Each record below is to be retyped exactly, with its pictures omitted.

══════════

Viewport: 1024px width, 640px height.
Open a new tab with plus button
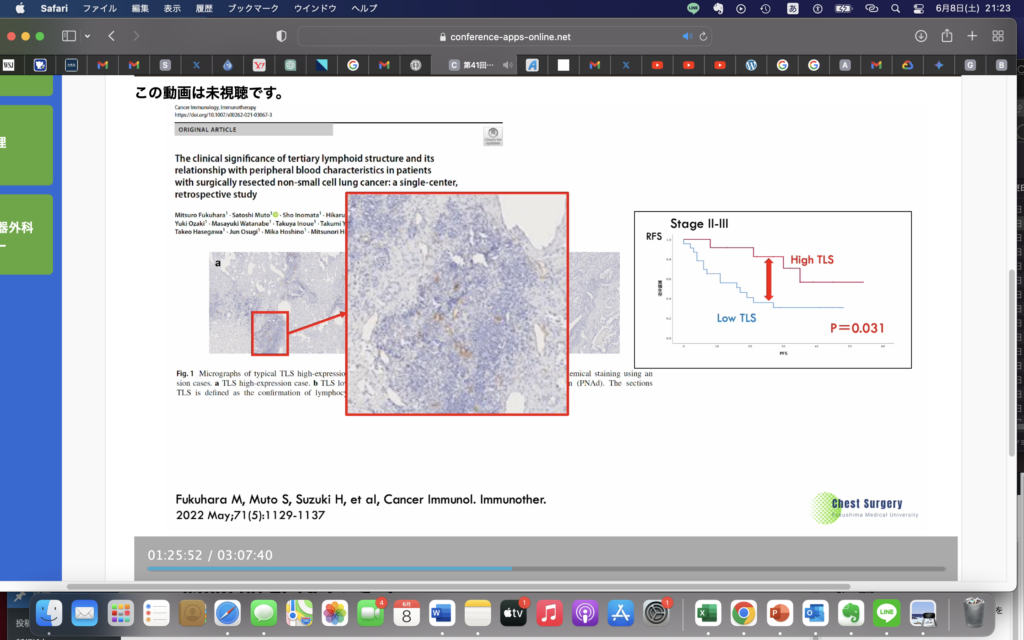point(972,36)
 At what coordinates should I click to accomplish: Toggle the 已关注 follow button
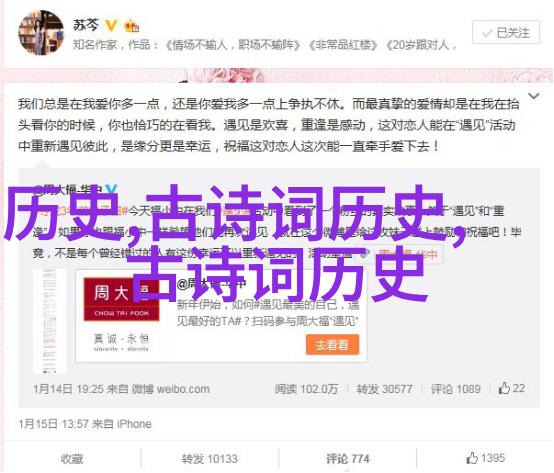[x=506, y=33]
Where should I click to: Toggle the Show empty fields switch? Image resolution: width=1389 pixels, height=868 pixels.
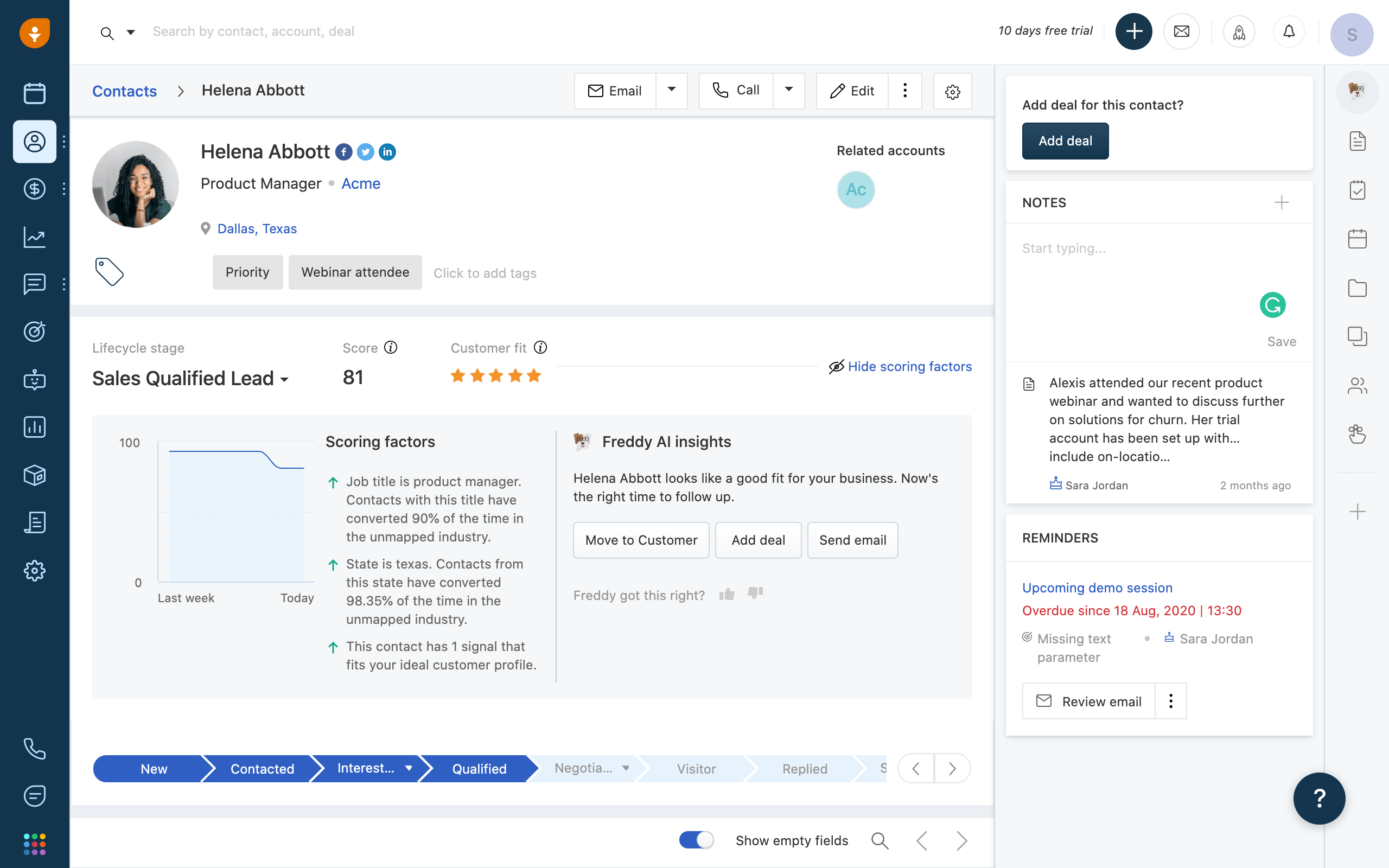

══════════

### Result below
Viewport: 1024px width, 640px height.
Open a new tab with plus button
point(972,36)
 At what coordinates should I click to accomplish: Toggle the 已关注 follow button
[x=506, y=33]
Where should I click to: Toggle the Show empty fields switch? Image resolution: width=1389 pixels, height=868 pixels.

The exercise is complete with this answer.